Posted: Thurs., Jun. 26, 2008, 4:08pm PT

New Mexico aims for more local pics

Homegrown filmmakers still few and far between

'Spoken Word'

'WORD' ON THE STREET: Victor Nunez directs Ruben Blades in 'Spoken Word,' the first local pic produced under the rebate.

Karen Koch sounds relieved to be shooting in New Mexico at last. During a lunch break on "Spoken Word," a coming-of-age tale written by Santa Fe poet Joe Ray Sandoval, she explains the long road to producing the first homegrown feature to collect on the state's 25% rebate.

Five years ago, Koch (who worked for the New Mexico Film Commission in the late '70s) moved back and began developing projects to film there. But she found the incentives designed to lure big Hollywood productions didn't necessarily apply to little local guys. Of particular appeal was the state's loan program, which invests up to $15 million in exchange for participation.

"When we started our company (Luminaria Films), it was a different environment," Koch says. "By the time we were ready on a business level to approach the state for that interest-deferred loan, the rules had changed quite a bit, and their appetite for what they were going to greenlight was different."
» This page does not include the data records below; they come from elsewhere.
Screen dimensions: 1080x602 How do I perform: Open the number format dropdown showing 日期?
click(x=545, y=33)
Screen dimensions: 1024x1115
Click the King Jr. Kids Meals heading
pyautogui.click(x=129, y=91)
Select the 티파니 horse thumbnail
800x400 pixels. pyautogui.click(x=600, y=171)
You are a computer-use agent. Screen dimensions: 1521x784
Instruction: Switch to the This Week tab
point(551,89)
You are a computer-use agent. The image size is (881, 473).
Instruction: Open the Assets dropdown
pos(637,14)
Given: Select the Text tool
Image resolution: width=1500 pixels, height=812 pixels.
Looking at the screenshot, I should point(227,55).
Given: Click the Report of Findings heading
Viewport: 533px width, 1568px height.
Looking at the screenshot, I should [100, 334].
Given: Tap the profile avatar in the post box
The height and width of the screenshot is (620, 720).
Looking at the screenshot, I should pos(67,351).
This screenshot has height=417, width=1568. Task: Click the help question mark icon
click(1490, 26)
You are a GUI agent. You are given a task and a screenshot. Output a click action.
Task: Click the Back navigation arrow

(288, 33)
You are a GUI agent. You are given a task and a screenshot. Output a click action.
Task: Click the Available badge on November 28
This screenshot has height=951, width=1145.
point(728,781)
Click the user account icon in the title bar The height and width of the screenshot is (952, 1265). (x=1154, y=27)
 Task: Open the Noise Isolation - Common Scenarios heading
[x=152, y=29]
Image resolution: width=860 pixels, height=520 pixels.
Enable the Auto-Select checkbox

The project fell through, and Koch and partner William Conway regrouped, raising their own financing to produce "Spoken Word." The experience reveals a blind spot in a program aimed primarily at luring big-budget projects and training inexperienced locals for film industry jobs.

"One piece of good news is the incentives are available to everybody. If you spend $100 on your film, we're going to send you a check for 25 bucks," explains Jodi Delaney, director of the New Mexico Filmmakers Program. Among the plans she oversees are the Governor's Cup Competition and New Visions Contract Awards, both of which look to cultivate new local voices by awarding modest grants toward the making of short films.

Among the state's innovative programs is a new mentorship arrangement with "Crash," the Lionsgate-produced TV series based on the Oscar-winning pic, which offers above-the-line mentorships for such positions as director, producer, production designer and d.p.

According to Lisa Strout, director of the state film office, partnering with a TV series makes all the difference: "Trying to do this on a movie that's only shooting 30 days is not really long enough to get into it." But 20 days of hands-on experience is another story. "That's like going to graduate school, watching all the thinking and decisions that go on," after which the production can rotate in a new mentee.

And once native New Mexicans have picked up directing and producing experience, it's only a matter of time before additional talent joins Koch in representing local stories. The governor, for his part, is trying to promote film culture by sponsoring festivals around the state and has even set his sites on Robert Redford.

"I'm trying to lure him to come establish a Sundance 2 in New Mexico," Gov. Bill Richardson says. "We've even purchased an old historic ranch in northern New Mexico for him to bring his seminars."